Another issue that came up – and will be discussed in future meetings – was so-called “Never Events.” These are the stories of medical errors, like amputating the wrong limb or leaving surgical instruments in a patient. The impact of these events on cost is unclear, but some hospital groups are now saying that they will not bill for those events and some insurers are refusing to pay for them. (Shockingly, there’s not a law that prohibits them for billing for doing the wrong thing to us!)
This entry is not about never events either.
As Bev Brakeman said in the meeting, many people face illness or injury despite their best efforts to maintain their health. Further, the impact of these events on people’s lives is as traumatic – though more mundane – as the never events we talked about.
This entry is about the urgency of changing these daily events that happen to people we each know.

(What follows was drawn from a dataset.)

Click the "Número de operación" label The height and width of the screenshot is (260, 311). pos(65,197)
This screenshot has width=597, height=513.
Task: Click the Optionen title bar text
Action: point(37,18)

My first day answering calls to our Consumer Health Action Network hotline (888.873.4585), I got a call from someone who had been diagnosed with 2 kinds of cancer and had foregone treatment because they had no insurance. In the two weeks I’ve been here, I have heard a woman say she may surrender herself to her ailment because she does not know how she can afford to fight it and there was a resident who was in the hospital for 2 days and got a bill that she said, “I could put a down payment on a house for the amount they charged me.” Several other callers simply want basic preventive care, but cannot get insurance because of “pre-existing conditions.”
We are able to offer some assistance to folks who need to navigate the health care system. But the real solution will only come from fundamental policy change and the political, financial, and social will to make our healthcare system more humane.